O faturamento do setor atacadista distribuidor cresceu em termos nominais 7% em maio na comparação com o mesmo mês de 2015. No acumulado do ano, de janeiro a maio, ampliou 8,9%. Em relação a abril, houve queda de -1%. Em termos deflacionados, o faturamento ainda mantém tendência negativa, embora com menor intensidade. Na comparação com maio de 2015, a retração foi de -2,1%. De janeiro a maio, -0,7%; em relação a abril, -1,8%. A pesquisa mensal da ABAD (Associação Brasileira de Atacadistas e Distribuidores de Produtos Industrializados), apurada pela FIA (Fundação Instituto de Administração), leva em consideração o faturamento de um conjunto representativo de empresas que fornece números preliminares sobre o setor.

“Com foco na melhoria da produtividade e da competitividade, o setor tem conseguido superar as dificuldades. No Encontro Nacional da Cadeia de Abastecimento – ENACAB, que acontece de 8 a 10 de agosto – aonde vão se reunir representantes do varejo, da indústria e do atacado distribuidor – vamos dar o pontapé inicial para que o segundo semestre seja melhor. A expectativa é gerar 20 bilhões em negócios no evento”, afirma José do Egito Frota Lopes Filho, presidente da ABAD.

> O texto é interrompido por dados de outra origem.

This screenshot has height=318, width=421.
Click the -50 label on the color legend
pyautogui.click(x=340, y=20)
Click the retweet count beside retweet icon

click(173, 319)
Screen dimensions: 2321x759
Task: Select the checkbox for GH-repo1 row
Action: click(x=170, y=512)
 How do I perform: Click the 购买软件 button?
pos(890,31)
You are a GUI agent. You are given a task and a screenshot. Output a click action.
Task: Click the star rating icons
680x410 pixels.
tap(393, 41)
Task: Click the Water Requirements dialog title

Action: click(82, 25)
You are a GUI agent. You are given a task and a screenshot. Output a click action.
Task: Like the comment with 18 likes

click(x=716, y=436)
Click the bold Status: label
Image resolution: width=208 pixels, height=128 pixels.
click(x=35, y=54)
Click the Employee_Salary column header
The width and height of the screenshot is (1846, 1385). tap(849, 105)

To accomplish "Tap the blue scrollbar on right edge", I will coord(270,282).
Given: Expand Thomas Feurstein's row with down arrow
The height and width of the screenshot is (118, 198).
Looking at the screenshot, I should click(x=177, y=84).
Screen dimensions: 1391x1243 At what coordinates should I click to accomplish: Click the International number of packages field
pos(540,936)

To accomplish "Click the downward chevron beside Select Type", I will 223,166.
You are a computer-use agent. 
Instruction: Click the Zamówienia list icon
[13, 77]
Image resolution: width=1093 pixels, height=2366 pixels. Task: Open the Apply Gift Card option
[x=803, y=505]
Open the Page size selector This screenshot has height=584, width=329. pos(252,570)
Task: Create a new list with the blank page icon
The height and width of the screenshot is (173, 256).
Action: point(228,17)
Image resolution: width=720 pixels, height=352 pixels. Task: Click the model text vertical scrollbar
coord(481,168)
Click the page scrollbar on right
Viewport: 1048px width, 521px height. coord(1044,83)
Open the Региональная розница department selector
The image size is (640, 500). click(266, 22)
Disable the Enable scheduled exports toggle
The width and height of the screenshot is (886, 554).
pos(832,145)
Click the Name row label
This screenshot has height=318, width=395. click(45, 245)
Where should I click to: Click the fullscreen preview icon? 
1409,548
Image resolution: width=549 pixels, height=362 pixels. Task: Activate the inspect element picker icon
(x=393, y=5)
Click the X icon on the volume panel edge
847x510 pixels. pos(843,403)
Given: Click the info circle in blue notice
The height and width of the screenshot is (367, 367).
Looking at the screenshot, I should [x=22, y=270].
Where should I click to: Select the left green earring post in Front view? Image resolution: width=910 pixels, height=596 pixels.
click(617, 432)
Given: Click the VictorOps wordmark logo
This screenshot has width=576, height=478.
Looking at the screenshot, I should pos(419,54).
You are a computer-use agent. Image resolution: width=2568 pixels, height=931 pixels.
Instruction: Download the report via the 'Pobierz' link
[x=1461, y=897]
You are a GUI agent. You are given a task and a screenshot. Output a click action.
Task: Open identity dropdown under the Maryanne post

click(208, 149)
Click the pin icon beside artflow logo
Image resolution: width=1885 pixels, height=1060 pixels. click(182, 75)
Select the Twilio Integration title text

Embora os resultados nominais demostrem a força do setor, que continua crescendo, os dados deflacionados, segundo o Banco de Dados, mantêm tendência negativa. “A expectativa é de que o novo governo implemente as medidas emergenciais corretas para impulsionar a economia em bases sustentáveis. Se houver sucesso, teremos um cenário melhor também no que diz respeito a inflação”, diz. Segundo o presidente da ABAD, há evidências de que estamos no caminho da retomada do crescimento: “E a principal evidência é a confiança de empresários e consumidores, que começa a sair do patamar negativo”, afirma.

“Diante dessas expectativas, a retomada em 2017 é factível. Com ações concretas do novo governo, o segundo semestre de 2016 também pode ser melhor. Por isso, o setor está mais otimista e espera fechar o ano com crescimento de até 1%”, conclui José do Egito.